SHORT EXERCISE: Rewrite part of the passage on research design, starting at the words "There is no" and stopping after "the research design.". Change "households" to "families".

>> begin READING TEXT

To some extent the experimental paradigm of scientific research falls into serious difficulties in field research simply because of the complexities we find in real human communities. However, the experimental paradigm also has an association with fairly narrowly defined, single-cause theoretical formulations. It works best when one particular independent variable is, in fact, a major actor in the system.

Focusing on the Dependent Variables: The Natural Approach

From table 1, we can see that some research questions considered important in both nutritional science and in anthropology - particularly practical, applied questions focus attention on prediction of a dependent variable. In its most general form, the research question is: "What are the causes or predictors of a particular condition or phenomenon, Y?" Of course, there are still many researchers who look for single, primary "causes," but more sophisticated researchers propose models of interacting variables in which certain factors may be of central importance, with various potential "intervening" and "contributing" factors. Consider the question: "What are the factors that contribute to the prevalence of obesity in a region?"

The strategy for research begins with an inventory of all possible contributing elements that are theoretically plausible, including high caloric intakes, lack of motor activity, metabolic disturbances, and so on. The plausible proximate causes can in turn be linked to a series of contributing factors, or "risk factors," including marital status, types of occupations, cultural definitions of appropriate body build, traditional meal patterns, and many others. Figure la illustrates the logical structure of this kind of field research.

Fig. 1. Conceptual differences between experimental and naturalistic designs in field research
A. Experimental design
X--------------------- (intervening -------------------------Y
(experimental condition) variables) (dependent variable)
non-X (control group)-------------------------------------------- > not Y

Contrast between the experimental population and control population operationalizes the key independent variable as a dichotomy. In the absence of a control group, the pre-test/post-test contrast is sometimes used as the measure of the variable X (v. non-X).

B. Naturalistic design
X1--------------------------------------------------------------------
X2--------------------------------------------------------------------
X3----------------------(independent variables)----------------------> Y
X4-------------------------------------------------------------- (dependent
(etc.)----------------------------------------------------------- variable(s))

There is no control group in the naturalistic design, as the assignment of values to the independent variables is determined through the naturally occurring range of variation on these characteristics among the households in the research community or region.

Several important features of the model of interacting variables illustrated in figure 1b are of special interest:

  1. The number of independent variables can be expanded, as needed, without basic change in the research design.
  2. The design is not adversely affected by the logical possibility that each of the independent variables has effects on outcomes other than obesity. The presence of a wide range of other effects of the variables does not require modification of the design.

>> end READING TEXT
>> begin INFORMATION PROVIDED

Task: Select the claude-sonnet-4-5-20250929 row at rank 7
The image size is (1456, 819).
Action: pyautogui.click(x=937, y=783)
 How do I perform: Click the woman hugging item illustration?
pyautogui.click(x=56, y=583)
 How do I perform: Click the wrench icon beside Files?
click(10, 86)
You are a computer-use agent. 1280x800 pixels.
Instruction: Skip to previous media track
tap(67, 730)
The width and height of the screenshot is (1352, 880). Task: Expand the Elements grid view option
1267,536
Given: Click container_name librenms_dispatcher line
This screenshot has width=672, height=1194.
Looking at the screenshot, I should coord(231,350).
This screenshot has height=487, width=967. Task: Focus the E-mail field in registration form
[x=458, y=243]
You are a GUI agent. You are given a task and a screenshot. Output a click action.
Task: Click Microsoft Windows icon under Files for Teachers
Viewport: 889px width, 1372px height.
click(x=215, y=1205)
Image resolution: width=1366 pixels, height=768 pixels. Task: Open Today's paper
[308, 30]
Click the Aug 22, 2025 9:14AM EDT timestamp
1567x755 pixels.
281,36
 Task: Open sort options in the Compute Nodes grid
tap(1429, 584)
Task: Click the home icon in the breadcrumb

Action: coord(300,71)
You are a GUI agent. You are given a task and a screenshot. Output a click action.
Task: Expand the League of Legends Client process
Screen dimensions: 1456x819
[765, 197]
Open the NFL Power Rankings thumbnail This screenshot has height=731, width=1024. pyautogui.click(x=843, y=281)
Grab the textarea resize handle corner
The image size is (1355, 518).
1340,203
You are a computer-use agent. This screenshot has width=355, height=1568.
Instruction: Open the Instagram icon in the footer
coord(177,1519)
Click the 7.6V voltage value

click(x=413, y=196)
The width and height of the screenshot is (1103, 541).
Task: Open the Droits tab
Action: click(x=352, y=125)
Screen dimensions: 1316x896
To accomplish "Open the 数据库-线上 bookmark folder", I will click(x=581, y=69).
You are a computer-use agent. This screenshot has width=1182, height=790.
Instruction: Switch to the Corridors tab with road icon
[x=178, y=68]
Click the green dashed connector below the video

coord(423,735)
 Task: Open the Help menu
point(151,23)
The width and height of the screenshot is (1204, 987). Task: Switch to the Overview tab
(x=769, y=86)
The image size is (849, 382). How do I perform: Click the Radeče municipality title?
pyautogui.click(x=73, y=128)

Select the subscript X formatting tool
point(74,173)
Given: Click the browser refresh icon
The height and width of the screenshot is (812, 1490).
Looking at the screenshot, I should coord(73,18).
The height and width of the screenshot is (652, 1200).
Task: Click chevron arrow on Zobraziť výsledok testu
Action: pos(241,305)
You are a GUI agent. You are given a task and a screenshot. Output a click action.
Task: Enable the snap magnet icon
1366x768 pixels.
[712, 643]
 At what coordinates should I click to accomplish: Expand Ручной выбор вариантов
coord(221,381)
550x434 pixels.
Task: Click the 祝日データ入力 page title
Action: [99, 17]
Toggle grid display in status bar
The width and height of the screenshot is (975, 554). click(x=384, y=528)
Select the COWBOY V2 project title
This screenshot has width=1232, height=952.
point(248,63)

>> end INFORMATION PROVIDED

ANSWER:
There is no control group in the naturalistic design, as the assignment of values to the independent variables is determined through the naturally occurring range of variation on these characteristics among the families in the research community or region.

Several important features of the model of interacting variables illustrated in figure 1b are of special interest:

  1. The number of independent variables can be expanded, as needed, without basic change in the research design.